* [EXERCISE AIM] Return the passage of the apex predators text between "They exist at" and "more than that.", inclusive, copied word for word.

* [DOCUMENT SECTION]

They exist at the top of the food chain, the ultimate predators. Apex predators have few, if any predators themselves, and typically none once they are fully-grown.
Many animals fall into this category, among what people consider to be charismatic animals: wolves, bears, great cats, hawks and eagles, crocodiles and sharks. Of course, the ultimate apex predators on Earth are humans, but this isn’t about us. It’s about the importance of the other apex predators. Humanity is more of a super-predator, operating in an unsustainable fashion.
Apex predators serve to keep prey numbers in check. By weeding out the slow, weak, and dying animals, they increase the health of the population as a whole. However, they actually do much more than that.
Left to their own devices, a herd of herbivores, like elk, will stay in one place, eating everything down to the ground before they move on. However, a healthy predator population will keep a herd (or a population) moving around, looking for cover, and generally trying not to get eaten.
Apex predators are key to the health of an ecosystem
This improves the health of the ecosystem as a whole. It leaves smaller plants and grasses for smaller herbivores, prevents erosion, and allows more saplings to mature. This reduces run-off into rivers and streams which in turn reduces flood damage. All of these things are linked to the health and movement of the large prey species.
The apex carnivores also place a check on the smaller carnivores. The animals at the top of the food chain are notoriously territorial, and have little use for competition, at any level.

* [INFORMATION SHOWN]
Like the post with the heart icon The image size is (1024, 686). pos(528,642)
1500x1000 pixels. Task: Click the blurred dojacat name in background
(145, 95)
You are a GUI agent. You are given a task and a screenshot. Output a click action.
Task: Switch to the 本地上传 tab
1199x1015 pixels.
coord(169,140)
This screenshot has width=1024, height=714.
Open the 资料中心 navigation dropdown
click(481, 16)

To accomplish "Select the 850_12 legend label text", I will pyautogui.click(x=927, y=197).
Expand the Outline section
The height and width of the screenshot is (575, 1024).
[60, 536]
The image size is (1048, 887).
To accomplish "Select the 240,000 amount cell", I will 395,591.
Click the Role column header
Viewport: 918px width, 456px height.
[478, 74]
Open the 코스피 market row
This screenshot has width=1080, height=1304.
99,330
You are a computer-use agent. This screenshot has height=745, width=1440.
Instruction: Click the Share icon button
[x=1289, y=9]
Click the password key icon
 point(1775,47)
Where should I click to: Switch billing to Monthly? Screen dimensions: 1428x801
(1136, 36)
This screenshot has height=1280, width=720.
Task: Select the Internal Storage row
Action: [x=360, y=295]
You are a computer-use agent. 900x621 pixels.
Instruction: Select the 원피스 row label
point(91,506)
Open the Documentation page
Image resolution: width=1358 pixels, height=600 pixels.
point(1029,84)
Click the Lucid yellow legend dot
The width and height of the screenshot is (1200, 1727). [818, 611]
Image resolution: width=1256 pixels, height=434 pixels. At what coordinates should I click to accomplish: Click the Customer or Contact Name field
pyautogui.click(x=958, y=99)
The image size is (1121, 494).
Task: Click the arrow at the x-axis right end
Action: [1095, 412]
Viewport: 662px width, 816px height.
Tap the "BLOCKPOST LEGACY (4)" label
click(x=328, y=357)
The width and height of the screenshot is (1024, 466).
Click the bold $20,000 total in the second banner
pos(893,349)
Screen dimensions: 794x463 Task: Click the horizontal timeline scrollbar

* [REPLY TO THE EXERCISE]
They exist at the top of the food chain, the ultimate predators. Apex predators have few, if any predators themselves, and typically none once they are fully-grown.
Many animals fall into this category, among what people consider to be charismatic animals: wolves, bears, great cats, hawks and eagles, crocodiles and sharks. Of course, the ultimate apex predators on Earth are humans, but this isn’t about us. It’s about the importance of the other apex predators. Humanity is more of a super-predator, operating in an unsustainable fashion.
Apex predators serve to keep prey numbers in check. By weeding out the slow, weak, and dying animals, they increase the health of the population as a whole. However, they actually do much more than that.